**REQUEST**
Please format everything from the line containing "Where should I" down to the end of the entries as a numbered list, leaving out blank lines and pictures.

Entries for locating text and elements
:::
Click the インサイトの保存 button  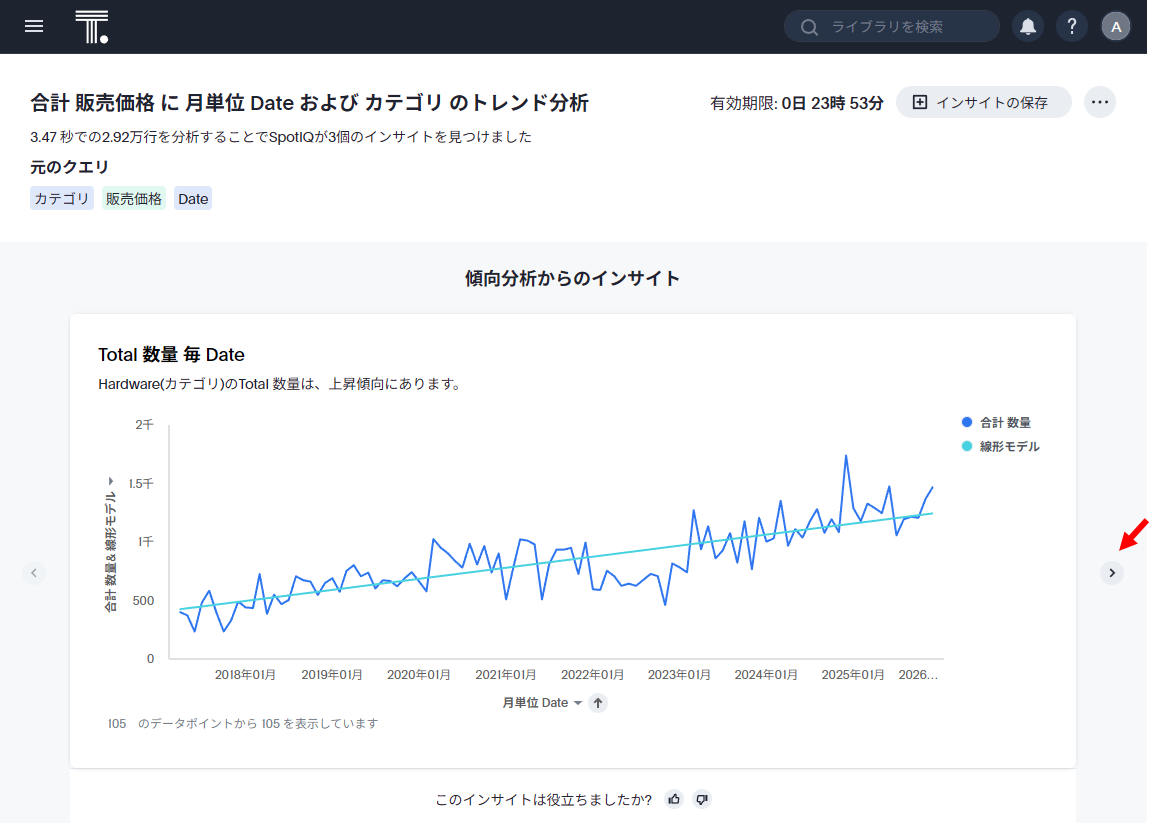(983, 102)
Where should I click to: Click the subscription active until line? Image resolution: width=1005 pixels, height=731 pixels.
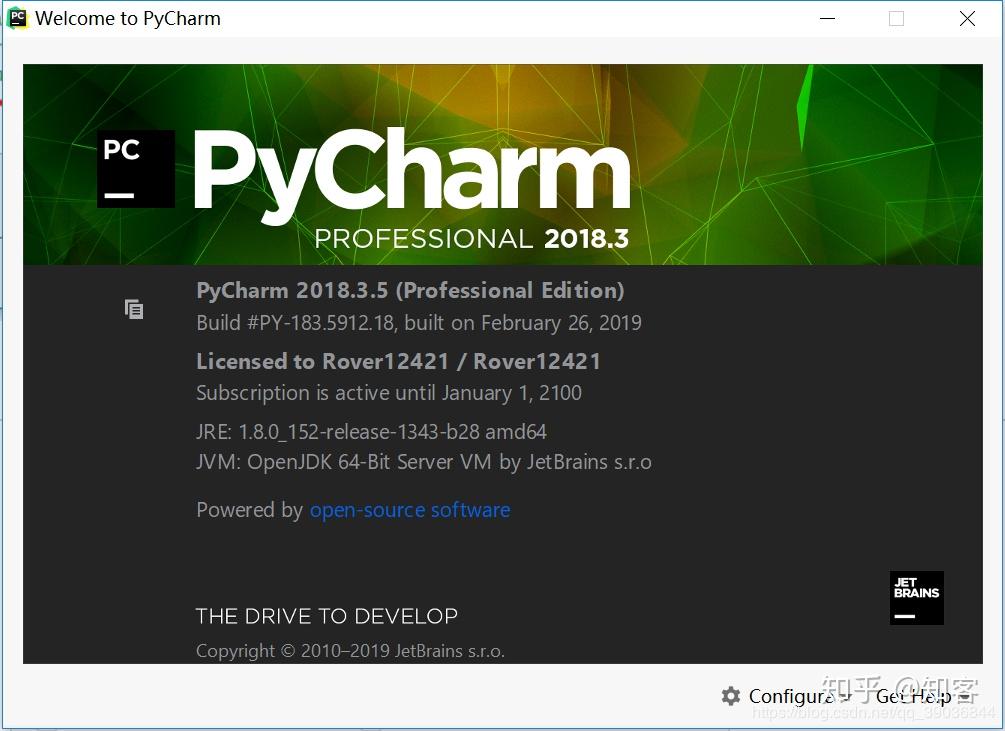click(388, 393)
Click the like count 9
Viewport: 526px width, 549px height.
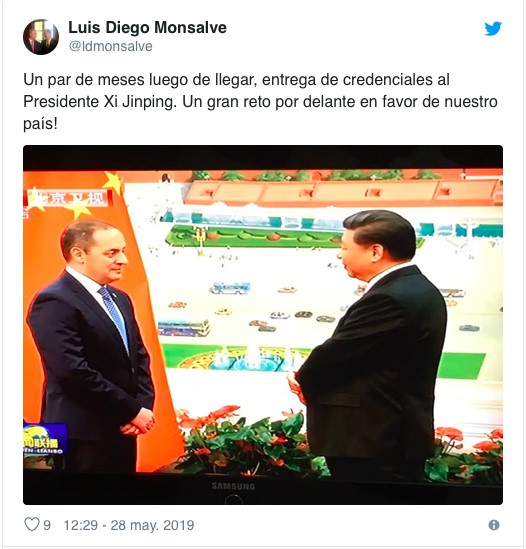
:::
**THE COMPLETED TASK**
1. Where should I click to: Click the subscription active until line? Image resolution: width=1005 pixels, height=731 pixels.
2. click(388, 393)
3. Click the like count 9
4. Viewport: 526px width, 549px height.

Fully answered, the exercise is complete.